Episode119
想像もしていなかったことが目の前で起き、目を丸くするルナだったが、すぐに我に返ると魔気を纏い視線も鋭く変化する。
「お主...何者だ?」
「何者って、人だけど。人の血を勝手に吸っておいてお礼も無しなの?」
当たり前の事を聞かれ、むくれるノア。
「嘘を付け。人族は一定量の血液が無くなると、すぐに死んでしまうことくらい我でも知っておる。」
「そうだね、確かに。じゃあ見ててね。」
ノアの行動を警戒したルナは、瞬時に戦闘態勢へと移行する。
だがそんなことお構いなしでノアは懐からナイフを取り出すと、自分の手のひらを撫でるように切りつけた。

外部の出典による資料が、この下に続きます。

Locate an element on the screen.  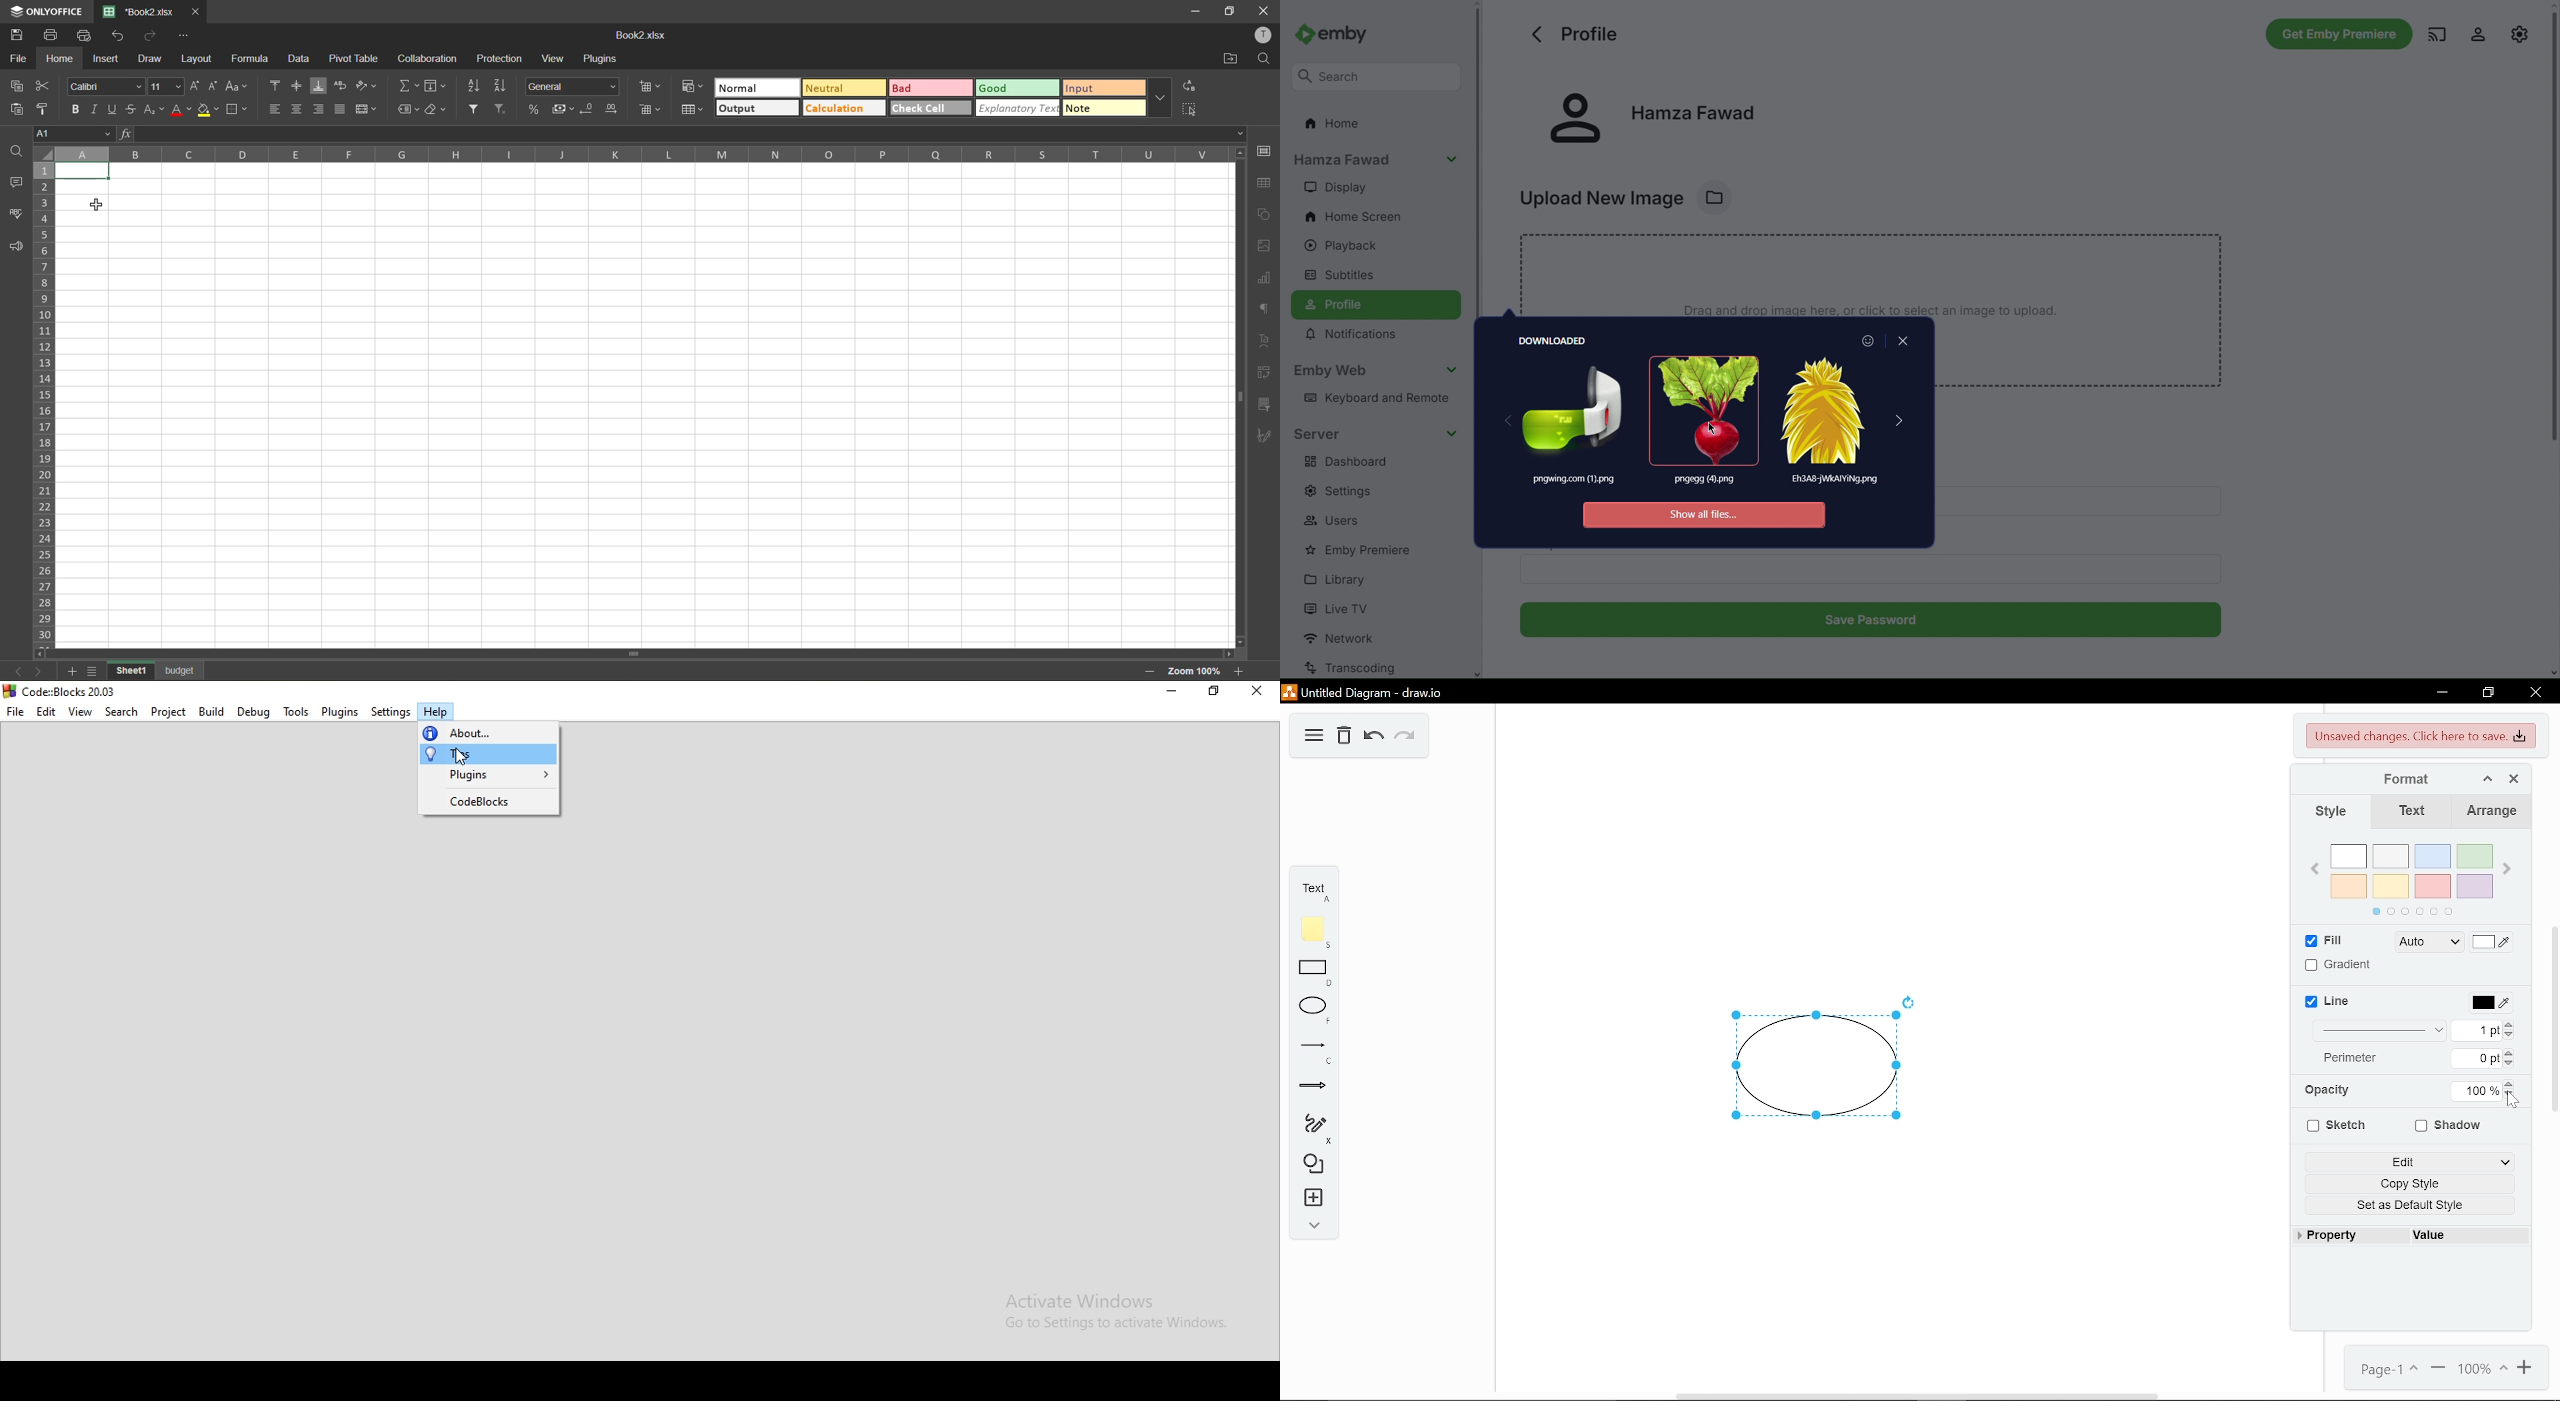
insert is located at coordinates (1313, 1199).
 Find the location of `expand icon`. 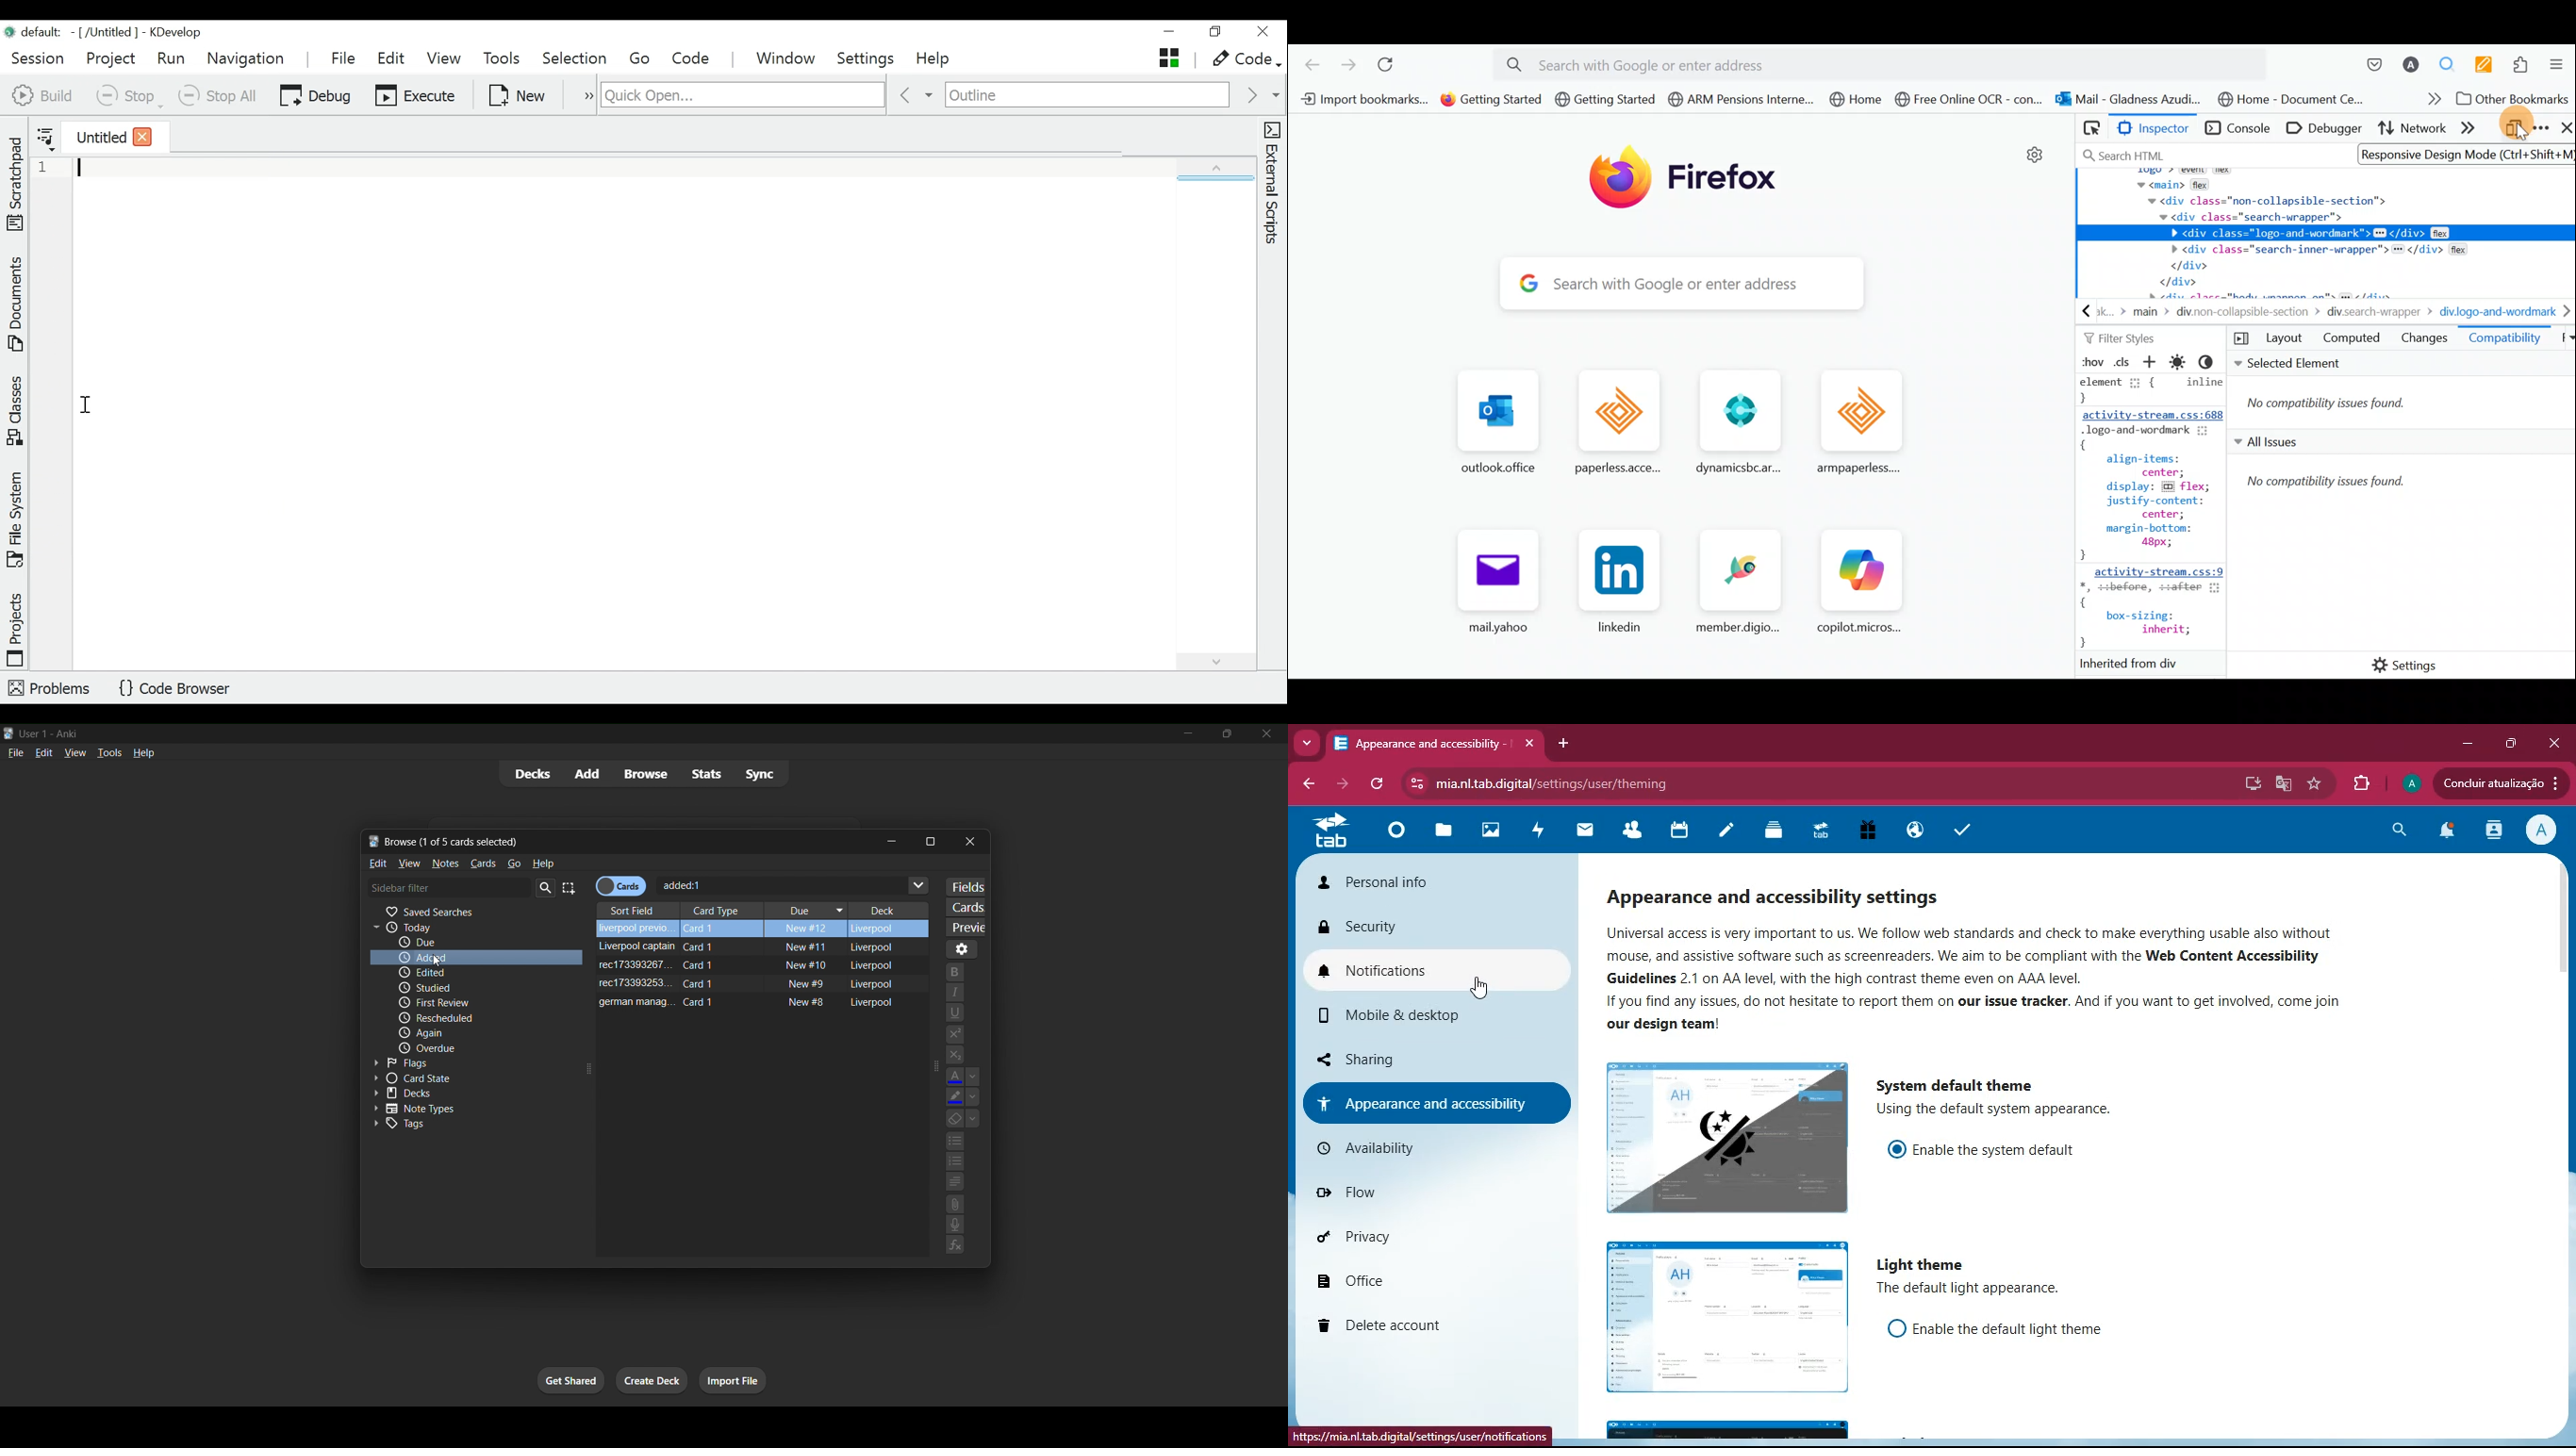

expand icon is located at coordinates (931, 1067).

スーッと赤い筋が付くが、ナイフの刃が通った時に出来た傷はその直後に塞がっていく。
!?
「お主...吸血鬼と同じ自己再生能力を持っているというのか?」
「ん~自己再生ではないかな。種明かしをすると、治癒魔法を常に発動してるだけなんだ。」
「ほう。面白いな。」
ルナは目を細めて笑みを浮かべると、次の瞬間自分の爪で手のひらを傷つけた。
そこから出た血液を大鎌へと変化させると、それを見えないような速度で振り下ろしノアの腕を切り飛ばした。
「もう、服が台無しじゃないかー。」
切り飛ばしたはずの腕は、ルナの大鎌が通過した直後後に吹き飛ぶ隙も与えず治癒したので、服の袖のみが切断され、はらりとずり下がる。
大鎌は手のひらの傷からルナの体内へと吸収され消失する。
「ふむ。ここまでの治癒能力は初めて見るのう。だが、これはどうだ?」
そう言うと瞬く間にルナはノアの胸を右手で貫き、心臓を抉り取った。
「ぐはっ。」
流石にノアであっても吐血し、咳き込む。
無理もないだろう、胸に穴を開けられ心臓を抜き取られたのだ。
今までのノアの中で動いていた心臓は、体外へ取り出しても未だに動き続けている。
それをルナは自分の目線の高さまで上げるとノアに見せつけるかの如く、搾ると滴る血液を飲み干した。
「あぁ...実に美味だ。これを飲んでしまうと、もう他の血液では満足出来ぬほどに...」
そう言って高揚したルナは、搾りきった心臓を用済みかのように地面へ投げ捨てた。
!?
「なん...と。」
ノアの胸の傷は既に塞がっており、更に何の問題も無いかと言わんばかりに、吐血した際に汚れた口周りを綺麗に拭き取りニコっっと笑って見せたのだ。
「僕治癒に特化してるんだけど、攻撃魔法は全く使えないんだよね。だから強い仲間が欲しかったんだ。そこに吸血鬼が街で夜な夜な人を狩っていると言う情報を聞きつけて探しに来ていたんだ。しかもキミの、その力...僕が知っている吸血鬼のそれからは逸脱しているね。そうなると始祖...いや、真祖かな?」
「...」
「大当たりだ。」
探していた中でも特上の当たりを引いたと言わんばかりに、ノアは喜んでいるようだ。
これが、ノアと吸血鬼の真祖ルナとの運命出会いとなった。